About 16% of Banks Island is under a mineral claim, Innes said, and one of those claims eventually was developed into a small gold mine that resulted in an environmental mess. In 2015, the Banks Island Gold company's Yellow Giant gold mine on Banks Island (also known as the Tel mine) was shut down by the provincial government for unauthorized discharges of effluent. The company went bankrupt, and left behind an environmental liability.

As BIV News reported in 2015, the mine was just small enough not to trigger an environmental review under the BC Environmental Assessment Act, which meant it was not subjected to the scrutiny, oversight or duty to consult First Nations that a larger mine would have been.

The mine had no tailings pond.

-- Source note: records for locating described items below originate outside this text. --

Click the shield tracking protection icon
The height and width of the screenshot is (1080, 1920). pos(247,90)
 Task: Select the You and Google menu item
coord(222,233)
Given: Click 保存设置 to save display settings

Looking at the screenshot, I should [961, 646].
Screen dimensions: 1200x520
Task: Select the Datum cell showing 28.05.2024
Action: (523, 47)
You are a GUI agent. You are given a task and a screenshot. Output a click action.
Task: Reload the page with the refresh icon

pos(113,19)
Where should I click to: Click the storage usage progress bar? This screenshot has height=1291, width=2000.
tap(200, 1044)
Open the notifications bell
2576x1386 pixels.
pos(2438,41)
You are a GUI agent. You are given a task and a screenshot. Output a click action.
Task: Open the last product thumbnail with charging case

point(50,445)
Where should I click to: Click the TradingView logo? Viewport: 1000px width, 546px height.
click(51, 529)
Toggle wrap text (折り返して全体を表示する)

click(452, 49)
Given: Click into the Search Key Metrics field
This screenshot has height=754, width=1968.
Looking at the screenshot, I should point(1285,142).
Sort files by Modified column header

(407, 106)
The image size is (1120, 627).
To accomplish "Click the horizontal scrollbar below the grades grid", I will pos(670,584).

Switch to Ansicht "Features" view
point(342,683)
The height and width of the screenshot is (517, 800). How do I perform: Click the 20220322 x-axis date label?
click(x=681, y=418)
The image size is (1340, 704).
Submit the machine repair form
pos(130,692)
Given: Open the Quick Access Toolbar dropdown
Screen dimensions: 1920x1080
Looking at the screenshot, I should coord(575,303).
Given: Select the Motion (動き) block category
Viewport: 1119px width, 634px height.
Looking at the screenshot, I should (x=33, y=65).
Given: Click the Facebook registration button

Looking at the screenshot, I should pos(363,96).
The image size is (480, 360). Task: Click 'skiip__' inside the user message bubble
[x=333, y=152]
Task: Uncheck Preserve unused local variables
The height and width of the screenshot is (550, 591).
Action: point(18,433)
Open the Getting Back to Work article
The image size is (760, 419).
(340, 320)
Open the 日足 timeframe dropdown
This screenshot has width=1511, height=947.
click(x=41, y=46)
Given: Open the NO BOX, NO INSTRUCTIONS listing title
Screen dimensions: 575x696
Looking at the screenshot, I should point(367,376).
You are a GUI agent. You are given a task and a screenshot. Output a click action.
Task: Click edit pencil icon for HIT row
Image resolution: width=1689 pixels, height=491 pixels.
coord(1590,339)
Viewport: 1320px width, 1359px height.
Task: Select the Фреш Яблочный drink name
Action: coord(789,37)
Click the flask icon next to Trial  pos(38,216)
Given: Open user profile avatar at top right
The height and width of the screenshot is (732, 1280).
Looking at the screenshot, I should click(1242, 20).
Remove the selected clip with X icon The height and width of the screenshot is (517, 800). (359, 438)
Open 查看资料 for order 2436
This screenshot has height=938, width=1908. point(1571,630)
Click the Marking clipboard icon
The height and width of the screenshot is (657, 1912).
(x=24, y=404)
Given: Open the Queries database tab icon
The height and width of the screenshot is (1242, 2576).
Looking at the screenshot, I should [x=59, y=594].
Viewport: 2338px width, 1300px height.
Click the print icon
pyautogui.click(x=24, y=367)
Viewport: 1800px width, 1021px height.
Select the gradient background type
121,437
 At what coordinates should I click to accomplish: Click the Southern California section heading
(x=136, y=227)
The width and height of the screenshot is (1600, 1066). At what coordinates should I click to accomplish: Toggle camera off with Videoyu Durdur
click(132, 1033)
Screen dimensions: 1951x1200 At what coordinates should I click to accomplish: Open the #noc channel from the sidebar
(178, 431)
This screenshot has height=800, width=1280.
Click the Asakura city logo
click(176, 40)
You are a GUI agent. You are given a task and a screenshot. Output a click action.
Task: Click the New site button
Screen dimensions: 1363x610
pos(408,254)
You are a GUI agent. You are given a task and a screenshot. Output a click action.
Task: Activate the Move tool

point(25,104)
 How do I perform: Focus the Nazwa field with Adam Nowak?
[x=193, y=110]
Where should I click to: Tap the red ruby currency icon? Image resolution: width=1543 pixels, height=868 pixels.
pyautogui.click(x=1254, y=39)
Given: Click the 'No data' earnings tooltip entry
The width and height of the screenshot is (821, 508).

Tailings were simply dumped into a "glory hole" -- a depression created when the workings from an old underground mine break through the surface. Heavy rain and a failed sump pump resulted in flooding that spilled water and tailings effluent into local waterways The mine continues to pollute local fish-bearing streams, Innes said.

"The Gitxaala has been living with the consequences of bad mining for years," Innes said.

She added that the legal challenge is not about the Yellow Giant mine (also known as the Tel mine), but rather is intended to prevent any further such developments occurring without Gitxaala consent or knowledge.

"We have repeatedly called for an end to mining activities on Banks Island," Innes said. "This includes the granting of mineral rights on which these practices are founded upon."

The John Horgan government enshrined UNDRIP into B.C. law through the Declaration on the Rights of Indigenous Peoples Act (DRIPA). The Gitxaala will argue that granting mineral claims without the consent -- or even knowledge -- of the Gitxaala in their traditional territory is a violation of that act. They will also ask the court to order an amendment of the Mineral Tenure Act to bring it into compliance with DRIPA.

"Gitxaala asks the court to declare that DRIPA legally requires the B.C. government to consult and cooperate with Gitxaala (as well as other indigenous peoples) about measures necessary to bring the Mineral Tenure Act regime into consistency with UNDRIP," the legal backgrounder states.